*What this task involves*: Give back exactly the lines from the one that holds "Click inside the CURL Command text area" through the final line of the data; omit the pictures and add nothing.

Materials provided: Begin

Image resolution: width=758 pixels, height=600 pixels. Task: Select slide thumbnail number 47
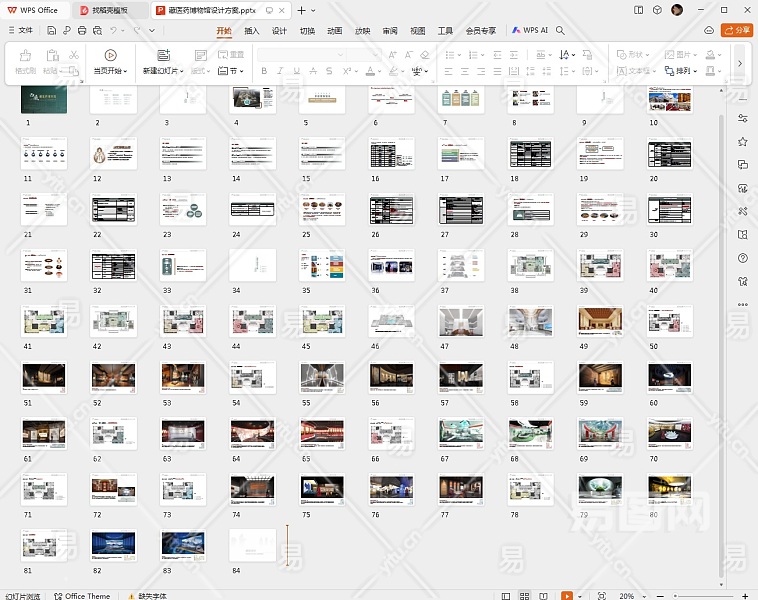coord(460,321)
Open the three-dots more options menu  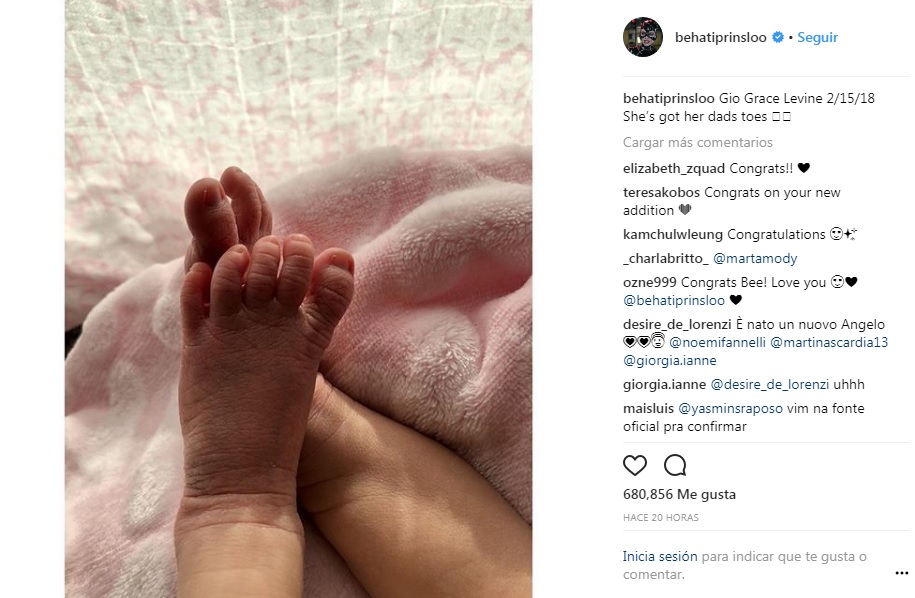(902, 573)
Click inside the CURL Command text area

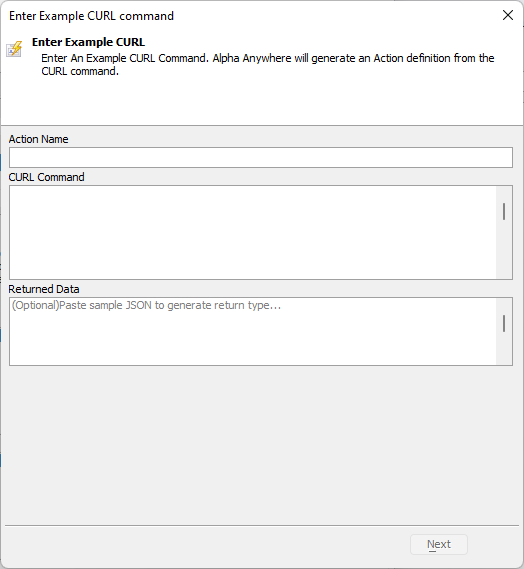(253, 232)
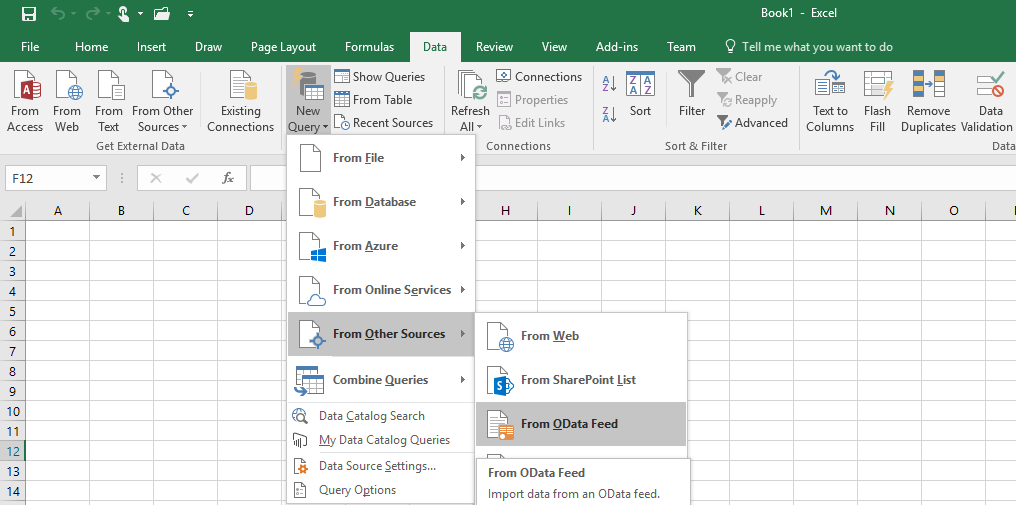Switch to the Formulas tab
Image resolution: width=1016 pixels, height=505 pixels.
369,47
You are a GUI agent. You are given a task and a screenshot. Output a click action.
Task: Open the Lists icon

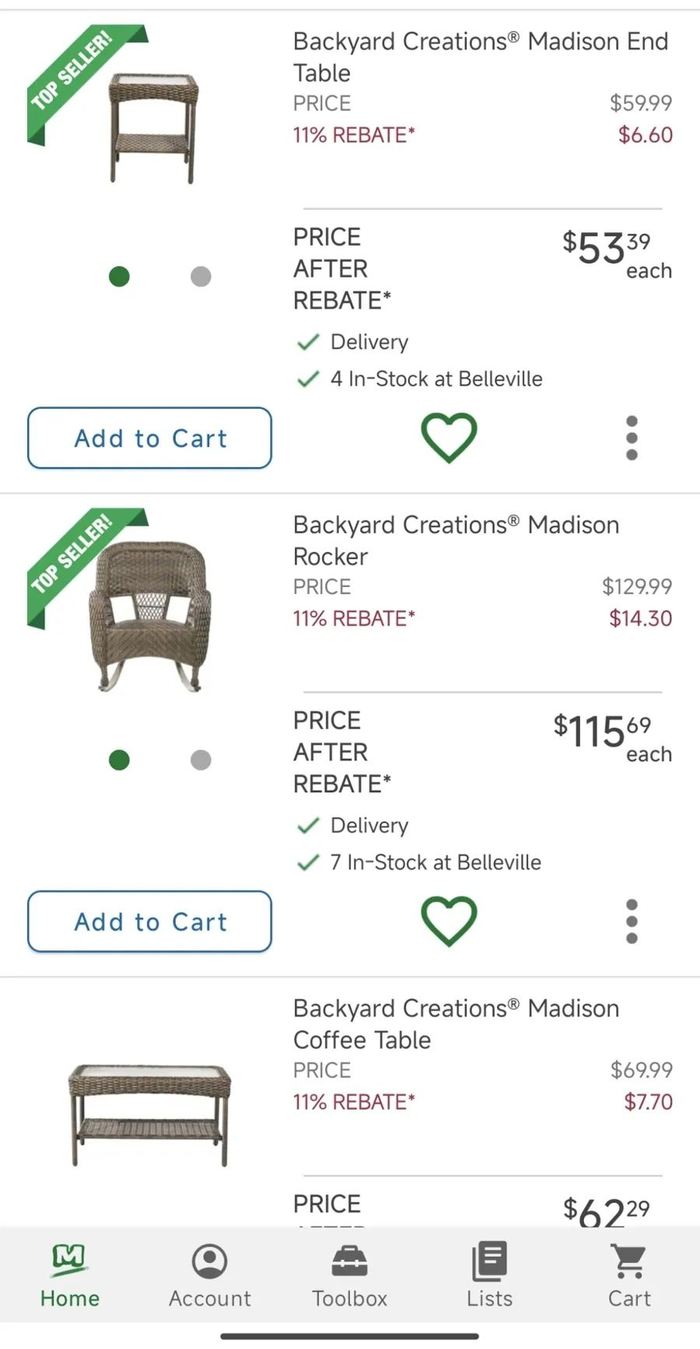point(489,1276)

Materials provided: End

*Result of this exercise*:
Click inside the CURL Command text area

(253, 232)
Switch to the Formulas tab
Image resolution: width=1016 pixels, height=505 pixels.
369,47
You are a GUI agent. You are given a task and a screenshot. Output a click action.
Task: Open the Lists icon

point(489,1276)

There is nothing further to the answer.